- _The task_:
Render the data as a JSON list of strings, one string per line, with blank lines omitted, starting at the line that contains "Given: Click the Custom Post Types label" and ending at the line that contains "Action: tap(27, 270)".

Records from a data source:
(begin)

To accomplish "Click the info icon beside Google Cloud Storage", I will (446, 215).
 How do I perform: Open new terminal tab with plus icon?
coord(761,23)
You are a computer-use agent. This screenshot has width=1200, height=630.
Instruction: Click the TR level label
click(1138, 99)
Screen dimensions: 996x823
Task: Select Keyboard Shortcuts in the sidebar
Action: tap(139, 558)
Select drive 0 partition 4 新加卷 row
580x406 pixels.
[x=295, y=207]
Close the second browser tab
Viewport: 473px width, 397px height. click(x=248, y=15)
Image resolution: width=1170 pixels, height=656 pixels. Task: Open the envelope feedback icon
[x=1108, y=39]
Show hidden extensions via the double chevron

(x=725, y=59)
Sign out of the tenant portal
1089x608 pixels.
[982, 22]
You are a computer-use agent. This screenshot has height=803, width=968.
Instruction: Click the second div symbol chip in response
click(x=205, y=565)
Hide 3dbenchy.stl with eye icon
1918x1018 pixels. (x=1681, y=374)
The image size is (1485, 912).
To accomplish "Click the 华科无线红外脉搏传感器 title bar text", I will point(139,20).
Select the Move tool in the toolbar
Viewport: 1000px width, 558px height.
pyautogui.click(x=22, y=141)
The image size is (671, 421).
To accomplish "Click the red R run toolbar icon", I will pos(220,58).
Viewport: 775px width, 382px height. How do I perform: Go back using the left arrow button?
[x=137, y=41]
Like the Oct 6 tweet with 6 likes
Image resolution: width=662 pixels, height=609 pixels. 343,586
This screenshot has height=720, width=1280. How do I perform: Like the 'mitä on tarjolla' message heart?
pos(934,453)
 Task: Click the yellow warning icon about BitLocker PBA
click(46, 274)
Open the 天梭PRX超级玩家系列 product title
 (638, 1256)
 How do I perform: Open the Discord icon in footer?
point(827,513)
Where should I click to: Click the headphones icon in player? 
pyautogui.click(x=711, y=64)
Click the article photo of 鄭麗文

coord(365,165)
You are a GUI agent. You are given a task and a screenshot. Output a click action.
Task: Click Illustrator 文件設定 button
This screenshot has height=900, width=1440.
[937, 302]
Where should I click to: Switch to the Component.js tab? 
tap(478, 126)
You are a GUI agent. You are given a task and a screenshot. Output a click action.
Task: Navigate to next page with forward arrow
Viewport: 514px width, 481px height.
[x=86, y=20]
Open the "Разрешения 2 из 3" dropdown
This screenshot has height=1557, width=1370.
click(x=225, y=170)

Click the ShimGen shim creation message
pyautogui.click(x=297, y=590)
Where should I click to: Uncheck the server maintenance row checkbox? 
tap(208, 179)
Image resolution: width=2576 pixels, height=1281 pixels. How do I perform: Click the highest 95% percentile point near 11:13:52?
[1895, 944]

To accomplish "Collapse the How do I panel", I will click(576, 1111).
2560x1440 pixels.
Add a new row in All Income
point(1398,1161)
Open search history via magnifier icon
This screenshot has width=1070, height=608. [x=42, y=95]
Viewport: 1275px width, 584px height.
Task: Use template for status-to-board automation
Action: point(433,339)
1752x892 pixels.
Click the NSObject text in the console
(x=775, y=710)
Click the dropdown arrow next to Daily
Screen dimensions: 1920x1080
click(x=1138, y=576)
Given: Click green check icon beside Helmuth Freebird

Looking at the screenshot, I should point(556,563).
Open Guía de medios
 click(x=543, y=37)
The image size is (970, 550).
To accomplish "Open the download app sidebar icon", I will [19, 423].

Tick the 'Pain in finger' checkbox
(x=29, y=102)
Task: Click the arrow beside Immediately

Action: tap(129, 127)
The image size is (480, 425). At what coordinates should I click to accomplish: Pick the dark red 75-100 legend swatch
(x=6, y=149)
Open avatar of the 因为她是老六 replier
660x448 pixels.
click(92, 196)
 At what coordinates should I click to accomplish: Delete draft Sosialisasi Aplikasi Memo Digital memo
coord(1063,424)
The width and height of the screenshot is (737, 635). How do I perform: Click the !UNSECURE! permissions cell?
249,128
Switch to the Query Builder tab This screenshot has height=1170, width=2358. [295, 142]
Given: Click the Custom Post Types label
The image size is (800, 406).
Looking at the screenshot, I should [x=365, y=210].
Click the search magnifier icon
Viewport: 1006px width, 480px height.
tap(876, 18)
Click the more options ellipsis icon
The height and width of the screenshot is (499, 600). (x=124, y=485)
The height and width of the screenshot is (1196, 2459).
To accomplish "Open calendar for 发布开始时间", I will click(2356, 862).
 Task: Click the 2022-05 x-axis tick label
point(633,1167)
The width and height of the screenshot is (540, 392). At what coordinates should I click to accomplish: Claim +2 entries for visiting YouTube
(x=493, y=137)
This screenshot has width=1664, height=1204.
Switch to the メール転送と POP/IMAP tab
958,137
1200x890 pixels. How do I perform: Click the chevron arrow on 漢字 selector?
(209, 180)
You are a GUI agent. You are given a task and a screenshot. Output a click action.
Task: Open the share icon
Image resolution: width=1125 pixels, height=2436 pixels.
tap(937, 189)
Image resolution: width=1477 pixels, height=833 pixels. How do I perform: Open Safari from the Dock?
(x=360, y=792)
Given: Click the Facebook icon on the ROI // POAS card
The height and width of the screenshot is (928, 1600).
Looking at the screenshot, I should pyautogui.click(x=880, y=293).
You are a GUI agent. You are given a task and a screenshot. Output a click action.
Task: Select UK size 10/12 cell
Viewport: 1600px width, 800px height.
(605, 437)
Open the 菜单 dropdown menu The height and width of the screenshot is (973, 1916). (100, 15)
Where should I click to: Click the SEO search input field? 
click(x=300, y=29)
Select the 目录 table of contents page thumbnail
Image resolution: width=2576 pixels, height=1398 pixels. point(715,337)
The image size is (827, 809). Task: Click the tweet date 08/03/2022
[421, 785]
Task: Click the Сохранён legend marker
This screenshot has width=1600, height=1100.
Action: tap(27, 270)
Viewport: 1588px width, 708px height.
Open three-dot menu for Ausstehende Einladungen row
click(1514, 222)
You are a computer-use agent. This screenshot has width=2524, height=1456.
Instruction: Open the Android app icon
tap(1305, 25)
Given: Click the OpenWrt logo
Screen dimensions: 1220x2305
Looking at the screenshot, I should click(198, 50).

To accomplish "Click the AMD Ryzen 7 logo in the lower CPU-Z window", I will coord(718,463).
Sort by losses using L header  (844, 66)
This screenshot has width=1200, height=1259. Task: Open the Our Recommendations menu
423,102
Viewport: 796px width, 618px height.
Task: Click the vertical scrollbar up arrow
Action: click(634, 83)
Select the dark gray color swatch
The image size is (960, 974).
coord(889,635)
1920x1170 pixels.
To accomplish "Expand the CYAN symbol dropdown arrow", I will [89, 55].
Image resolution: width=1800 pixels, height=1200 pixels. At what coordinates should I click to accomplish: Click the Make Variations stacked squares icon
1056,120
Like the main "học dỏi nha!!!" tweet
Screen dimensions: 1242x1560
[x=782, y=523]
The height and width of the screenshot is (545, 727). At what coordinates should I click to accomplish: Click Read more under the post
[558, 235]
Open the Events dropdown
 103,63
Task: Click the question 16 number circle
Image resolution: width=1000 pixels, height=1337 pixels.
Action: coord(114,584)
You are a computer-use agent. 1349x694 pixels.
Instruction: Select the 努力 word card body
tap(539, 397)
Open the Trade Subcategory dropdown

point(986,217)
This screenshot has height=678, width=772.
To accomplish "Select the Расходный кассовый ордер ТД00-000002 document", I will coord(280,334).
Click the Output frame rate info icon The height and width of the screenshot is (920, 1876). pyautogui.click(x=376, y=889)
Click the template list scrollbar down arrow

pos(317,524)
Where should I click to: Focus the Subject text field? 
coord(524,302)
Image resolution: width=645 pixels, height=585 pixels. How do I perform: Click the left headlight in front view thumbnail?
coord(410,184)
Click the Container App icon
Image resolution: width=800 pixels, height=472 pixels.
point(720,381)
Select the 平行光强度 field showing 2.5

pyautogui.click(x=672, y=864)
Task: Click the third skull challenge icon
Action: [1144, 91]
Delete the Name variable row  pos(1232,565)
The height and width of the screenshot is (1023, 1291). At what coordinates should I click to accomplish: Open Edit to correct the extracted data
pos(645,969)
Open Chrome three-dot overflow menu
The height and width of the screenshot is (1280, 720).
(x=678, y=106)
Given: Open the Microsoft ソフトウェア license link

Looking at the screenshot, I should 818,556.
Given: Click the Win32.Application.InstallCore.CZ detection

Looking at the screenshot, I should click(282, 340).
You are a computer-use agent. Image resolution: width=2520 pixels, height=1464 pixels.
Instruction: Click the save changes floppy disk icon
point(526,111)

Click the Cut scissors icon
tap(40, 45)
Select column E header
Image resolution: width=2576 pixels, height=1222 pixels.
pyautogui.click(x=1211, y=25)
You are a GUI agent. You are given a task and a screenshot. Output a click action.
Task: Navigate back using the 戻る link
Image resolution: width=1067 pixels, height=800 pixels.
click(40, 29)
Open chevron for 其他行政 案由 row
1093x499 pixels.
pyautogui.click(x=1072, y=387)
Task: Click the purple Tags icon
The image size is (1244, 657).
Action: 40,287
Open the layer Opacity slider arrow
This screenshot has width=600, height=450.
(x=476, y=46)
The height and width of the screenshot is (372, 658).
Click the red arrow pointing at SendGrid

(end)

- _Complete response_:
[
  "Given: Click the Custom Post Types label",
  "The image size is (800, 406).",
  "Looking at the screenshot, I should [x=365, y=210].",
  "Click the search magnifier icon",
  "Viewport: 1006px width, 480px height.",
  "tap(876, 18)",
  "Click the more options ellipsis icon",
  "The height and width of the screenshot is (499, 600). (x=124, y=485)",
  "The height and width of the screenshot is (1196, 2459).",
  "To accomplish \"Open calendar for 发布开始时间\", I will click(2356, 862).",
  " Task: Click the 2022-05 x-axis tick label",
  "point(633,1167)",
  "The width and height of the screenshot is (540, 392). At what coordinates should I click to accomplish: Claim +2 entries for visiting YouTube",
  "(x=493, y=137)",
  "This screenshot has width=1664, height=1204.",
  "Switch to the メール転送と POP/IMAP tab",
  "958,137",
  "1200x890 pixels. How do I perform: Click the chevron arrow on 漢字 selector?",
  "(209, 180)",
  "You are a GUI agent. You are given a task and a screenshot. Output a click action.",
  "Task: Open the share icon",
  "Image resolution: width=1125 pixels, height=2436 pixels.",
  "tap(937, 189)",
  "Image resolution: width=1477 pixels, height=833 pixels. How do I perform: Open Safari from the Dock?",
  "(x=360, y=792)",
  "Given: Click the Facebook icon on the ROI // POAS card",
  "The height and width of the screenshot is (928, 1600).",
  "Looking at the screenshot, I should pyautogui.click(x=880, y=293).",
  "You are a GUI agent. You are given a task and a screenshot. Output a click action.",
  "Task: Select UK size 10/12 cell",
  "Viewport: 1600px width, 800px height.",
  "(605, 437)",
  "Open the 菜单 dropdown menu The height and width of the screenshot is (973, 1916). (100, 15)",
  "Where should I click to: Click the SEO search input field? ",
  "click(x=300, y=29)",
  "Select the 目录 table of contents page thumbnail",
  "Image resolution: width=2576 pixels, height=1398 pixels. point(715,337)",
  "The image size is (827, 809). Task: Click the tweet date 08/03/2022",
  "[421, 785]",
  "Task: Click the Сохранён legend marker",
  "This screenshot has width=1600, height=1100.",
  "Action: tap(27, 270)"
]